Multifractal analysis of model fractal and multifractal signals

One of the topical directions of modern fractal radio physics is the multifractal analysis of signals and processes of various origins. A set of deterministic and stochastic models of monofractal and multifractal signals and processes in the time domain is proposed. New multifractal signal characteristics, namely, the coefficient of asymmetry of the multifractal spectrum function, the relative width of the multifractal spectrum and the dimension of the multifractal support, are introduced, the necessity of their use is demonstrated on examples. Using Wavelet Transform Modulus Maxima Method and Multi-Fractal Detrended Fluctuation Analysis Method, a detailed multifractal analysis of model signals is performed. The features of multifractal analysis of monofractal, multifractal and non-fractal signals are established, the appropriate recommendations for practitioners are formulated.

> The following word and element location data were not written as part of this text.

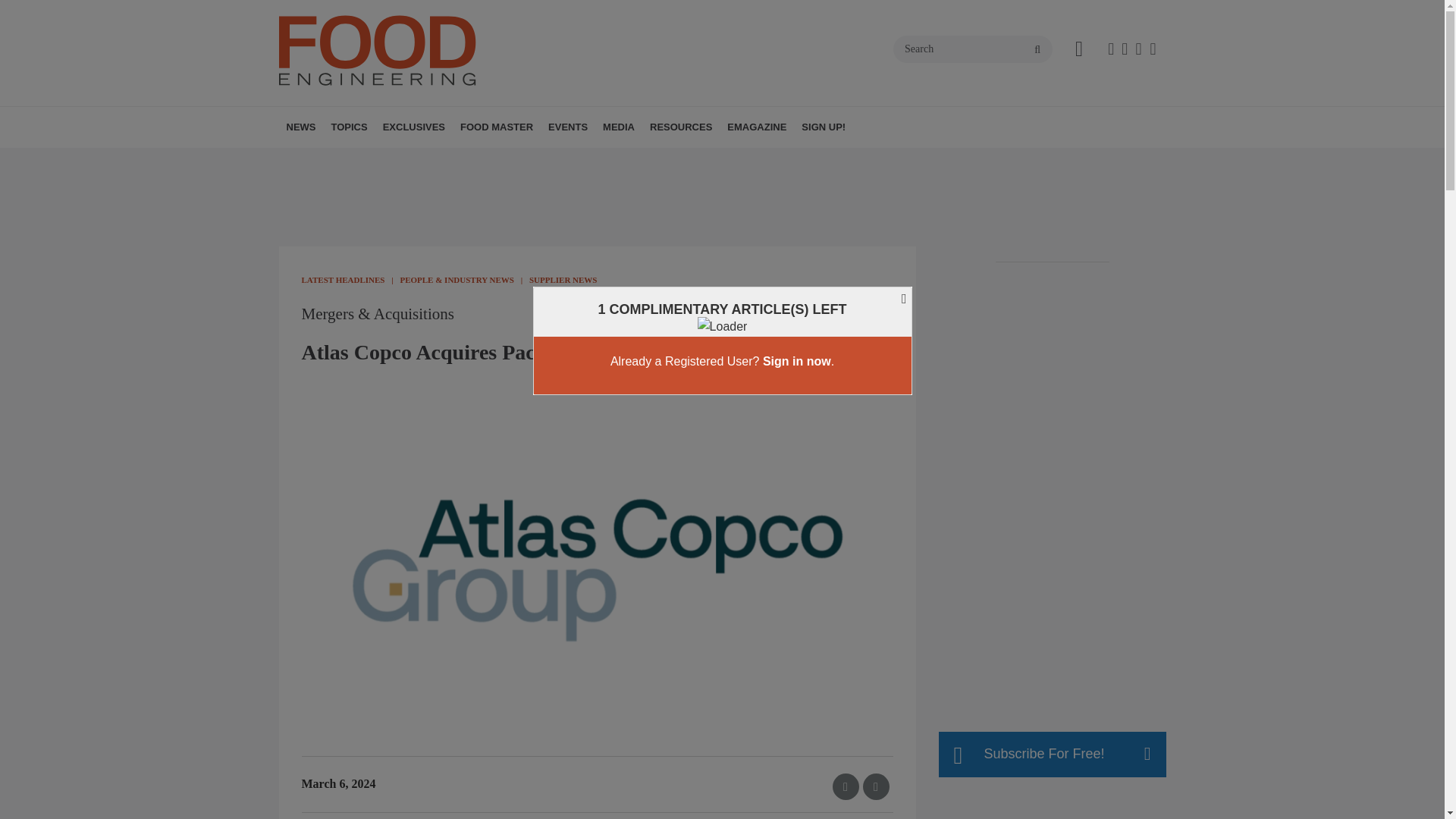
OEE (452, 160)
SUPPLIER NEWS (407, 160)
EXCLUSIVES (413, 127)
PLANT OF THE YEAR (476, 160)
RECALLS (400, 160)
search (1037, 50)
MORE (461, 160)
Search (972, 49)
SUSTAINABLE PLANT OF THE YEAR (483, 169)
MANUFACTURING NEWS (380, 160)
Given the description of an element on the screen output the (x, y) to click on. 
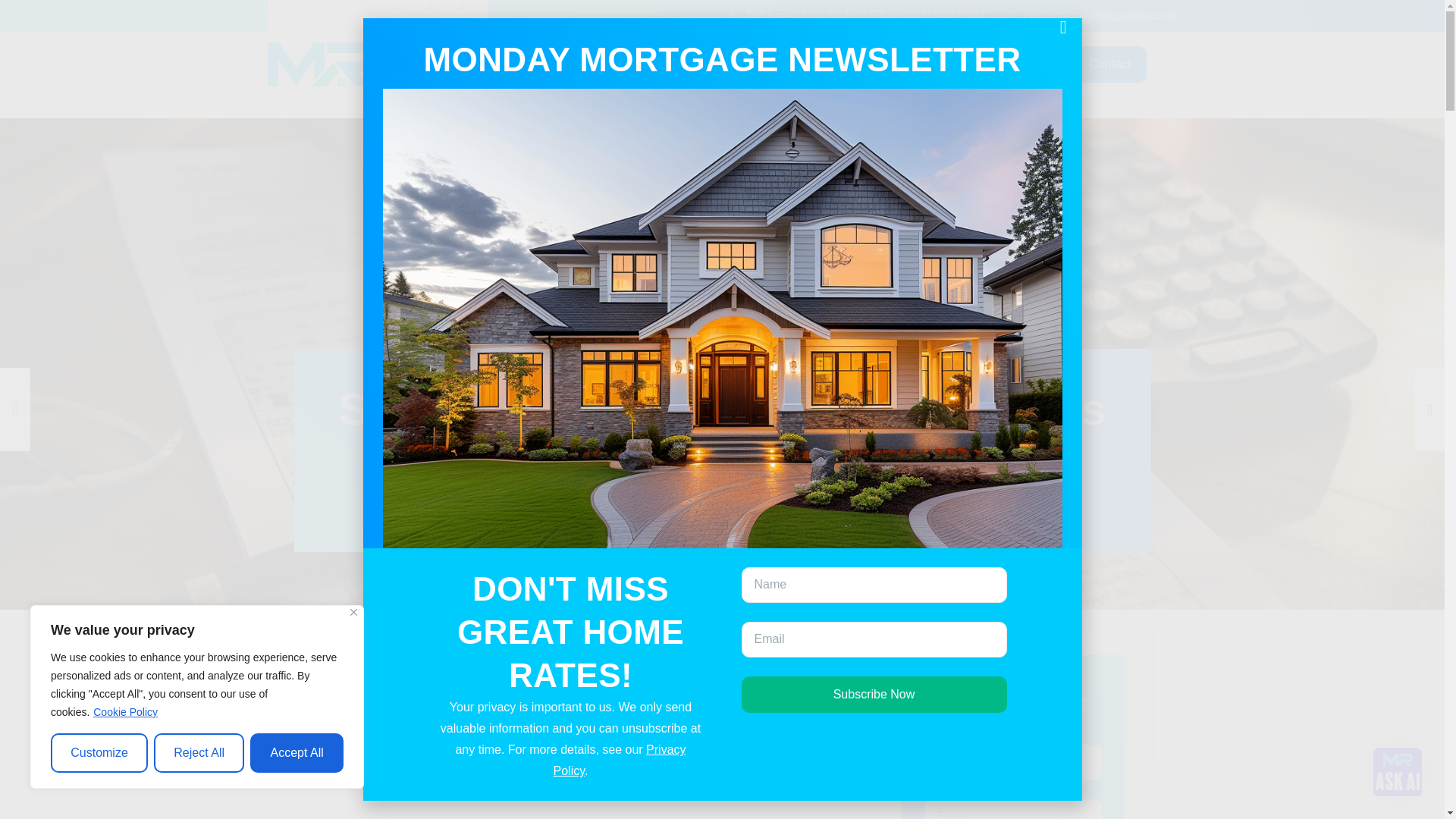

Convenient formats for presenting analysis results have been developed. It was found that during the transition of the multifractal signal to the monofractal regime, the function of the multifractal spectrum of the physical fractal does not collapse into a point, as it should happen in theory for a mathematical fractal. Threshold values of multifractal characteristics, which are indicators of the appearance of the monofractal, are proposed. It has been shown that multifractal analysis of non-fractal signals leads to the appearance of multifractal spectra with anomalous values of multifractal characteristics. The correction function method is modified for the methods of multifractal analysis of signals and processes. It is proved that its usage makes it possible to reduce the deviation of the obtained estimate of the generalized Hurst exponent from the true known value of the Hölder exponent of the analyzed signal from 5 – 90% to 3 – 8%.